Positioning-based Bodywork

heron performs OrthoBionomy

Many kinds of bodywork might address, for example, tension in your neck and “bunched up” shoulders, with techniques that rub, knead, or press into the sore muscles. However, the gentle and powerful approach I take follows your shoulders’ upward movement at that moment and supports it briefly, until it releases internally. Related to acupressure and acupuncture in its understanding of the body. By definition, this work is about feeling good!

massageDone in loose clothing on either my extra-wide massage table or a floor mattress, this work is effective at relaxing and energizing you or addressing a specific injury or condition: We can work toward relieving physical discomfort, resolution of a specific trauma, postural re-education, releasing tissue-held emotional patterns, etc. This work is about “listening to” and supporting your body’s natural self-healing movements.

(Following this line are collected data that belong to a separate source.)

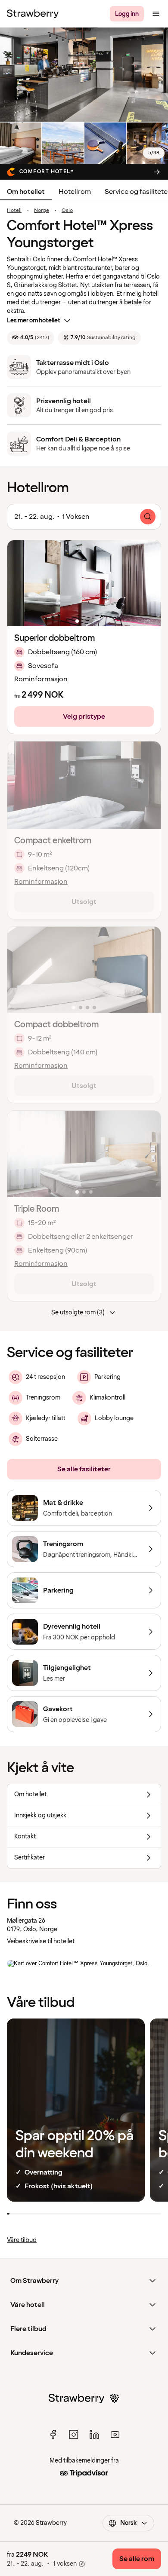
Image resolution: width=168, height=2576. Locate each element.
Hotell (14, 210)
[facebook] (53, 2434)
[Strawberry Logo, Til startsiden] (33, 13)
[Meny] (156, 13)
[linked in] (94, 2434)
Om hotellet (26, 191)
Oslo (67, 210)
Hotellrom (75, 191)
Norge (41, 210)
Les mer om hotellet (33, 320)
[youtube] (115, 2434)
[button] (84, 583)
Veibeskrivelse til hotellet (41, 1941)
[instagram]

I draw on over 200 hours of workshop training in OrthoBionomy ™ as well as training in massage and breathwork, and hundreds of hours of experience in session since 1993.


$90 / 90-minute session

+++ TIP +++ Positioning

If some part of your physical body is feeling tired or stiff, gently stretch it keeping within, and just inside, the range of comfort. That is to say, don’t stretch PAST the point of comfort. You can help a body part relax by finding pairs of movements and going ever so slightly into the direction of comfort. So for example if your neck is tired, you can take one of three pairs of movements — right/left ear to shoulder, turning right/left, and chin up/chin down — and for each pair, move in each direction just to the edge of comfort, seeing which direction of the pair your body likes better. In other words, which one feels more comfortable and relaxing for your neck? …Always staying within the zone of your comfort, it doesn’t heal you to push you beyond that!! After determining which is more comfortable in that moment, go back into that direction of preference, staying just inside the edge of comfort, and breathe while you just stay there for a little bit — usually not more than 30 seconds. And come back to center. This practice increases blood flow and oxygenation to your tired body part and reminds your body how to be comfortable and at ease and strong.

I wish you strength and ease and health!